**Aufgaben:**
1. Gib im Artikel über den Fall Peggy den Abschnitt von „Kein Fall in“ bis „einen verurteilten Täter.“ noch einmal wieder und benenne dabei „Lichtenberg“ in „Naila“ um.
2. Zähle alle Personen auf, die im Artikel über den Fall Peggy mit Namen genannt werden.
──────── Seite ────────
Ein Mörder? Keine Leiche!
Der Münchner Schriftsteller Friedrich Ani hat seinem Zorn über den realen Kriminalfall Peggy Luft gemacht in seinem neuen, spannenden Roman „Totsein verjährt nicht“.
Kein Fall in der jüngeren deutschen Kriminalgeschichte hat den Münchner Autor Friedrich Ani so beschäftigt und innerlich erzürnt wie der Fall Peggy. Zur Erinnerung: Das neunjährige Mädchen aus dem fränkischen Lichtenberg nahe der tschechischen Grenze verschwand am 7. Mai 2001 spurlos. Bis heute wurde keine Leiche gefunden, es gibt keine Indizien für einen Mord – aber einen verurteilten Täter.
Ein geistig zurückgebliebener junger Mann wurde ohne Rechtsbeistand in einem Dauerverhör (das Vernehmungsprotokoll ist über 500 Seiten dick) zu einem „Geständnis“ gezwungen, das er zwei Tage später widerrief. Zuvor hatte Innenminister Beckstein den als Chef der Soko „Peggy“ ermittelnden Kommissar austauschen lassen. Der vor Unstimmigkeiten und Ermittlungsfehlern strotzende Fall musste – so scheint es – unbedingt abgeschlossen werden. Als eine Art „Folter“ bezeichnet Kommissar Polonius Fischer in Anis neuem Roman „Totsein verjährt nicht“ den Umgang der Polizei mit dem später zu lebenslanger Haft verurteilten Mann. Ani hat, mit allen künstlerischen Freiheiten des Autors, den Fall leicht variiert und nach München verlegt.
──────── Quelldaten ────────
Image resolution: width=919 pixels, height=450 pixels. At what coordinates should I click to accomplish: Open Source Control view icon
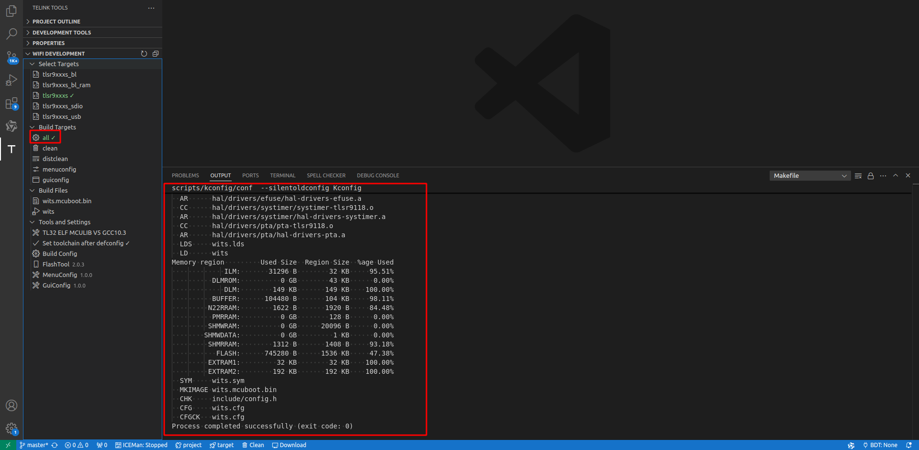point(11,57)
────────
**Ergebnisse pro Aufgabe:**
1.
Kein Fall in der jüngeren deutschen Kriminalgeschichte hat den Münchner Autor Friedrich Ani so beschäftigt und innerlich erzürnt wie der Fall Peggy. Zur Erinnerung: Das neunjährige Mädchen aus dem fränkischen Naila nahe der tschechischen Grenze verschwand am 7. Mai 2001 spurlos. Bis heute wurde keine Leiche gefunden, es gibt keine Indizien für einen Mord – aber einen verurteilten Täter.

2.
- Friedrich Ani
- Peggy
- Beckstein
- Polonius Fischer